Entre el mensaje jacobino y proletario, y la siniestra Triple A, hay un océano de grises y de desafinadas partituras que cantan la misma marcha. En esa sopa se cocinan las contradicciones argentinas más genuinas, y la Historia –esa vieja chismosa que espía tras las puertas– tiene una mirada piadosa y una sonrisa cruel. “En esta mesa comen todos”, parece decir la vieja señora. Estas narraciones, esta muestra azarosa y variopinta que oscila entre el drama y el humor, este mosaico tan nuestro revela que el peronismo puede ser también un género literario. El cine, la literatura y el arte en general parecen comprender mejor que los rígidos tratados sociológicos y políticos, de qué estamos hablando.
Por eso nos propusimos juntar estas voces que nos cuentan viejas y nuevas historias, con gigantes y plebeyas convertidas en princesas, monstruos voladores y las hazañas cotidianas de la gente simple: los cuentos de las mil y una noches peronistas.
Prólogo
por Luis Gusmán
Es posible que una antología temática sobre el peronismo sea irreductible. Uno de los nombres del peronismo es el de movimiento peronista. Quizás una antología debería responder a esa palabra. Una mitología que siempre se está haciendo. Los tópicos, los lugares y las fechas están, pero quedan trasvasados y atravesados por este movimiento. Ya sea que se cuente la gesta o que se narre la tragedia. Como ocurre con toda antología, esta también incurre en la arbitrariedad. En un juego de inclusiones y exclusiones.

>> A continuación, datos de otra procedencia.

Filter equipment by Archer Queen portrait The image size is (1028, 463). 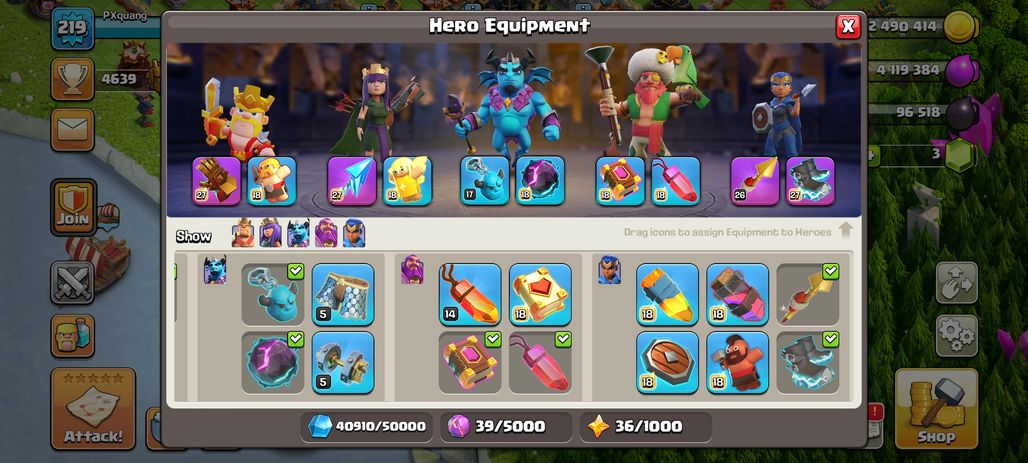tap(270, 233)
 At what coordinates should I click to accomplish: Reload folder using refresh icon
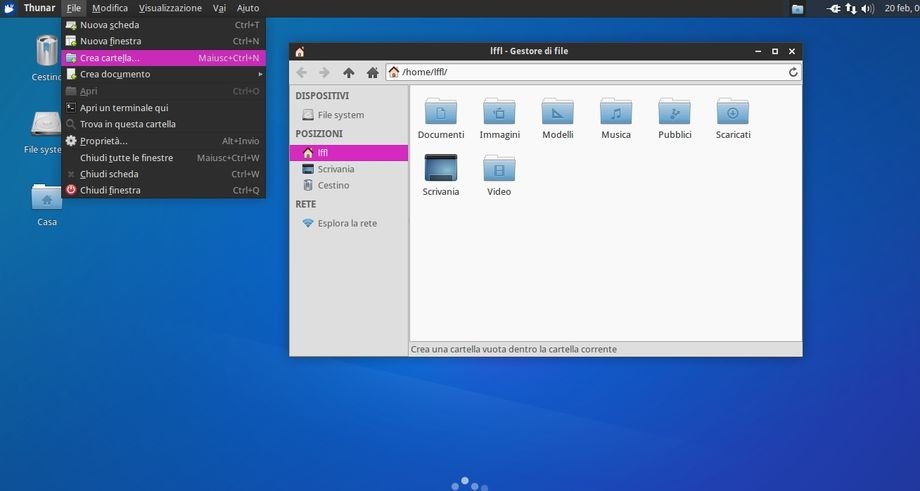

Prefiero mitología porque se sustrae a lo partidario. Y movimiento lo vuelve un libro militante, no por responder a una consigna, sino porque cada cuento ha sido causado por una militancia.
El título está tomado de la clásica versión de Antoine Galland y del libro autóctono de Draghi Lucero: Las mil y una noches argentinas. Es posible que la extensión sea quizás excesiva (Mil y una noches peronistas), pero ¿quién podría negar que el peronismo también lo es? Si hubo gobiernos que repartieron la caja de pan, el peronismo repartía pan dulce, sidra y juguetes. Eso lo cuenta Diego Incardona en su relato “Los Reyes Magos peronistas”, para referir a una epifanía barrial y devolver esa palabra a una ocasión festiva, a la noche en vela de niñas y niños esperando la llegada de los Reyes Magos y, a la vez, arrebatando la epifanía de una circulación poetizante.
Voy a contar la anécdota de un niño peronista. Como en muchos de estos cuentos, hijo de padres antiperonistas. Está con su madre en el velatorio de Evita, en el edificio de la CGT. Ella es profundamente radical como su marido, que ha estado preso por imprimir panfletos contra Perón.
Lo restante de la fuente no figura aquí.